Bis tris wells

SVs (10–20 µg) from each animal were loaded into 4–12% Bis-Tris wells (Invitrogen, Waltham, MA, USA) under reducing conditions, followed by transfer to a nitrocellulose membrane using iBlot2 (Invitrogen) and immunodetection. Nonfat milk (5%) was used to block nonspecific antibody binding (Thermo Fisher Scientific, Waltham, MA, USA). After blocking, membranes were incubated overnight at 4 °C with a primary antibody. Primary antibodies included GAPDH (Invitrogen), PSD95 (Invitrogen), GFAP (Sigma-Aldrich, St. Louis, MO, USA), SYP (ThermoFisher), VGLUT1 (Santa Cruz Biotech, Dallas, TX, USA), and SNAP25 (Synaptic Systems, Goettingen, Germany). MEGF8 (Bioworld Technology, St. Louis Park, MN, USA) and LAMTOR4 (Cell Signaling, Danvers, MA, USA) were additionally selected from the proteomic analysis for post-validation. Secondary antibodies were HRP-conjugated anti-rabbit IgG (Thermo Scientific) and HRP-conjugated anti-mouse IgG (Thermo Scientific).
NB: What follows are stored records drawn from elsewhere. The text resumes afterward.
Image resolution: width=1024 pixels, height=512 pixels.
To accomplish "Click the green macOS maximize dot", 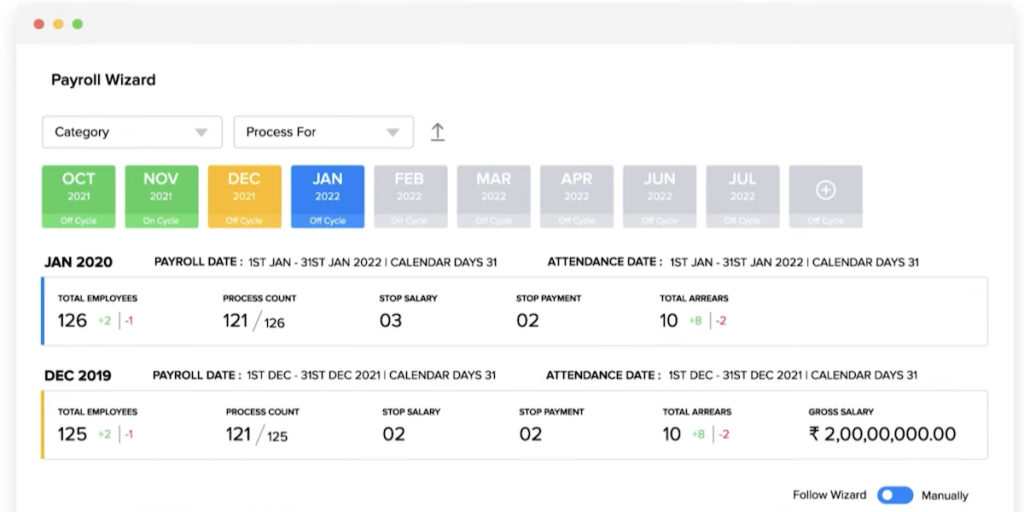I will (x=78, y=23).
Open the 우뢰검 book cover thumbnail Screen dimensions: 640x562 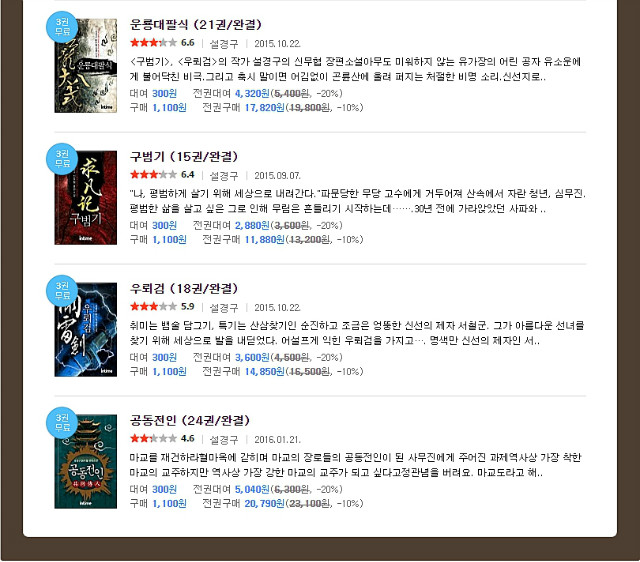coord(86,329)
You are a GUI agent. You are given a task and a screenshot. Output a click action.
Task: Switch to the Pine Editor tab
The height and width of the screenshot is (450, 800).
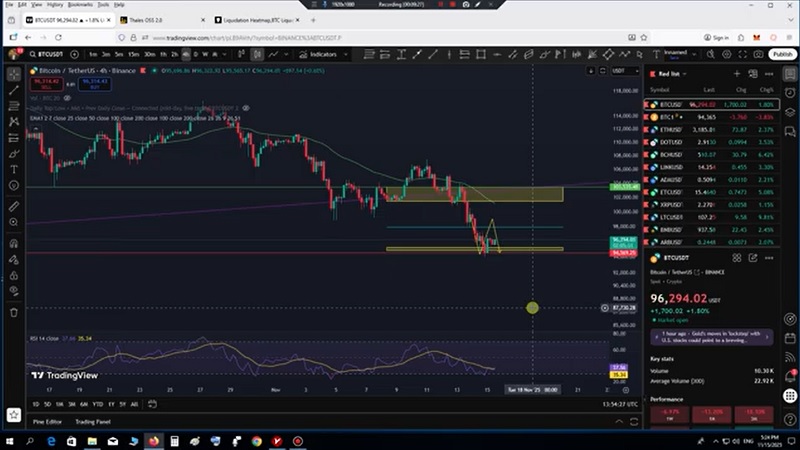tap(47, 421)
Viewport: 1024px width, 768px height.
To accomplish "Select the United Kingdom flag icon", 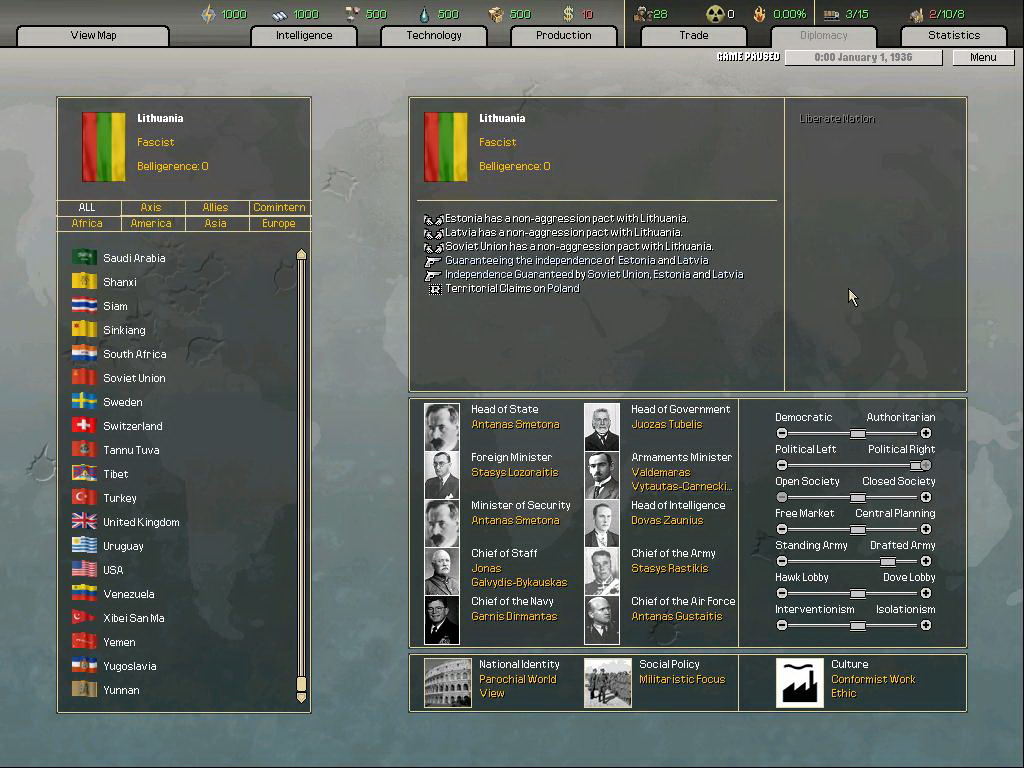I will 84,522.
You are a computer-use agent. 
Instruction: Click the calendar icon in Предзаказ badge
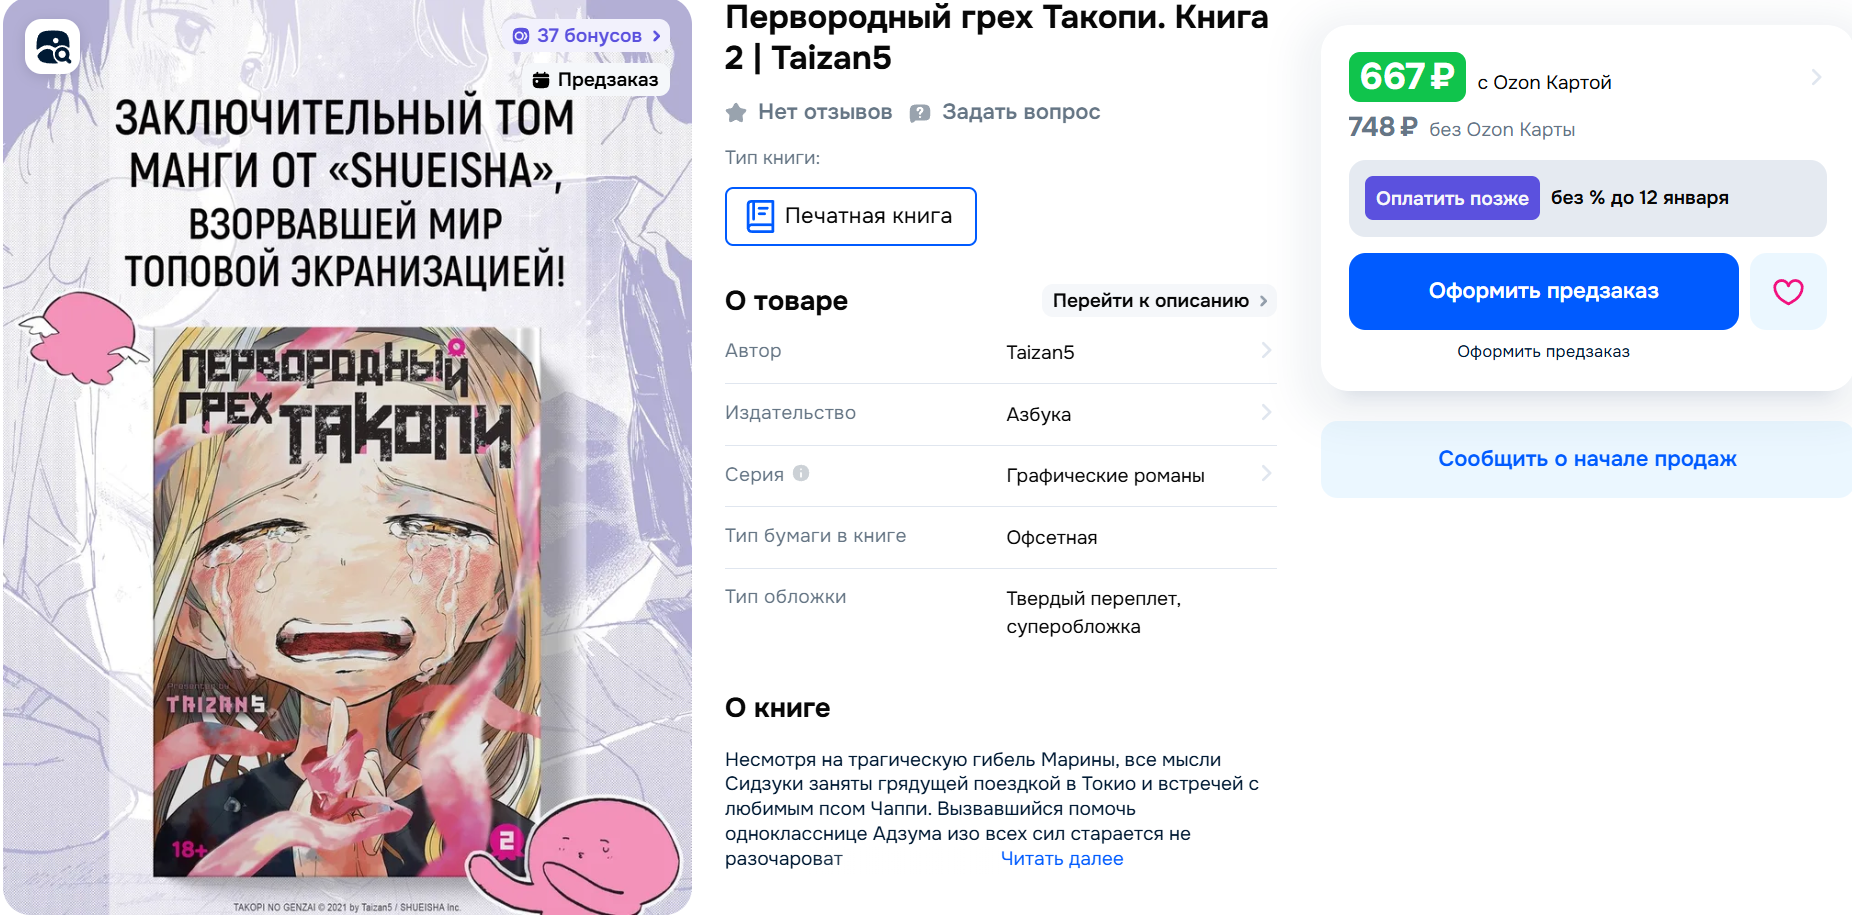click(541, 80)
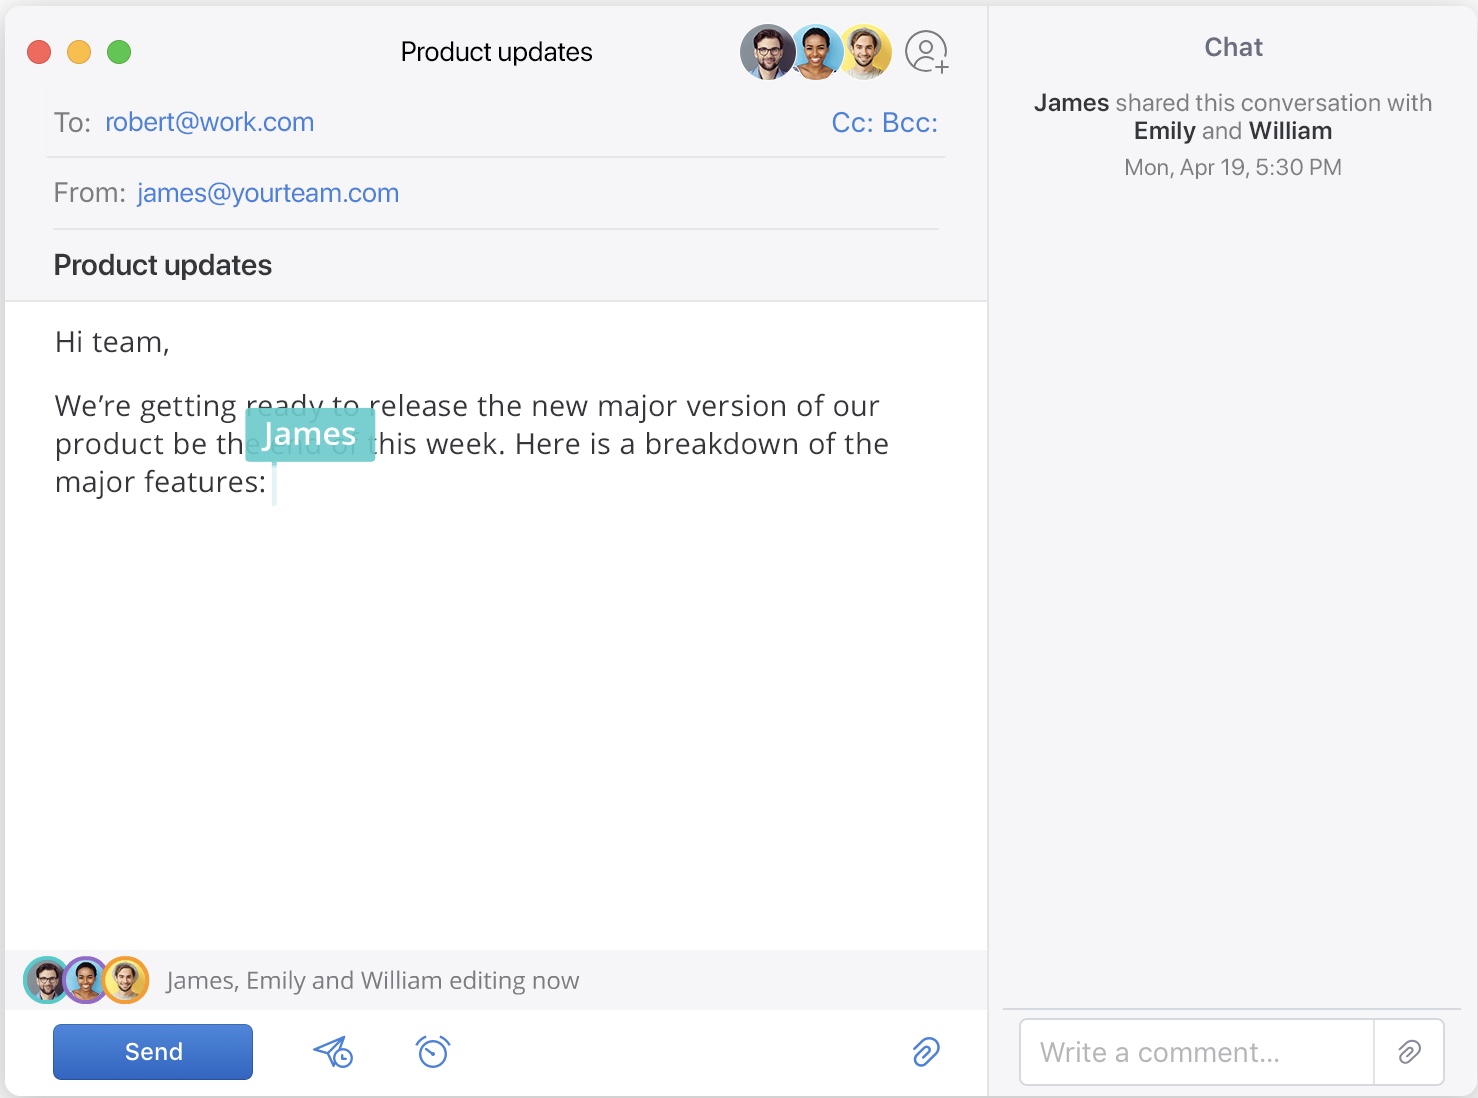
Task: Click the first avatar with glasses in header
Action: click(767, 52)
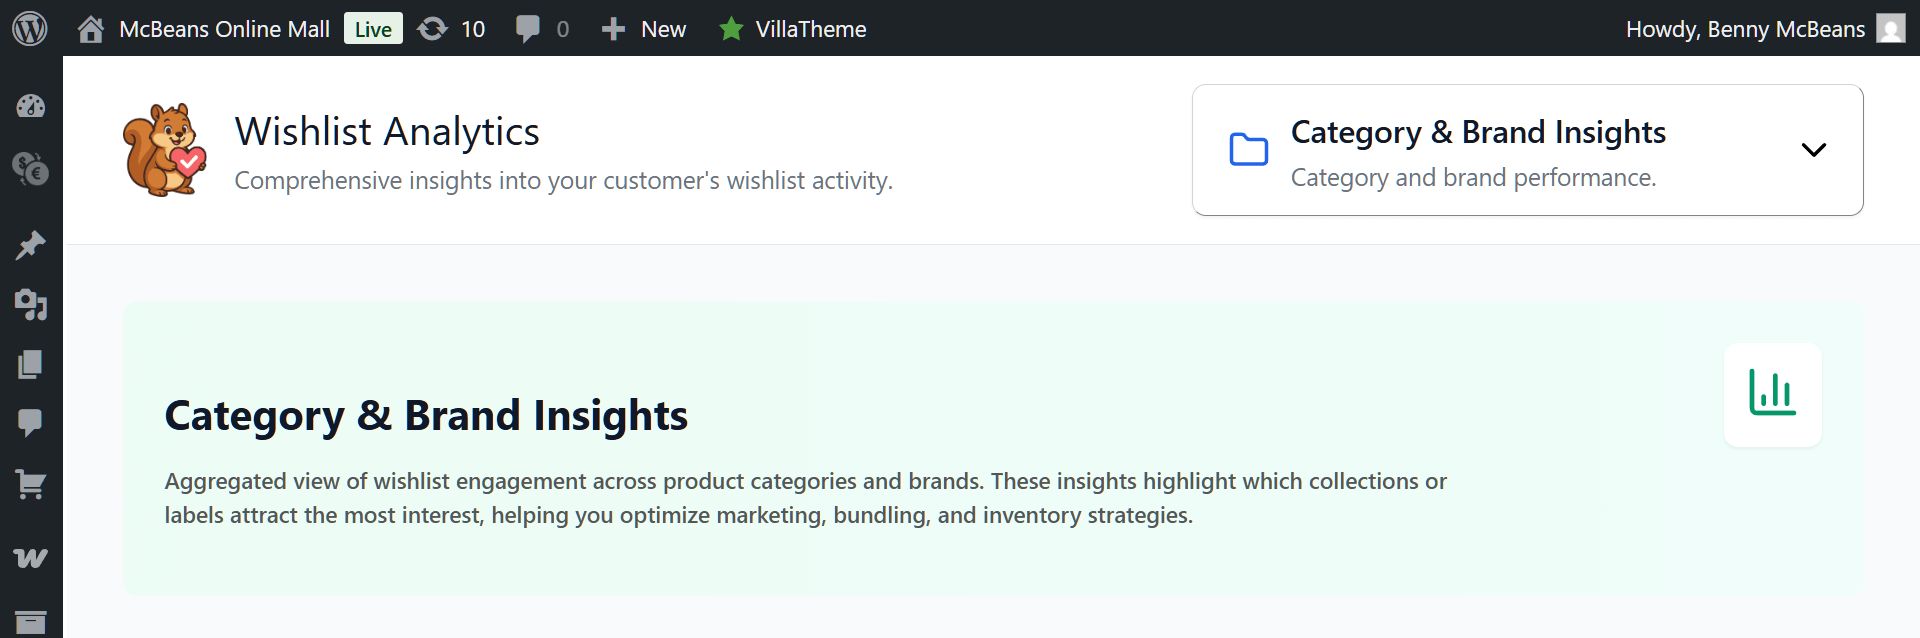Open Comments speech bubble in sidebar

31,423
Primary and secondary antibody dilutions were done according to the manufacturer’s suggestion and are shown in Supplementary Table S1. Blots were developed using Azure cSeries Imager (Azure Biosystems, Dublin, CA, USA) with SuperSignal West Pico Chemiluminescent Substrate (Thermo Scientific).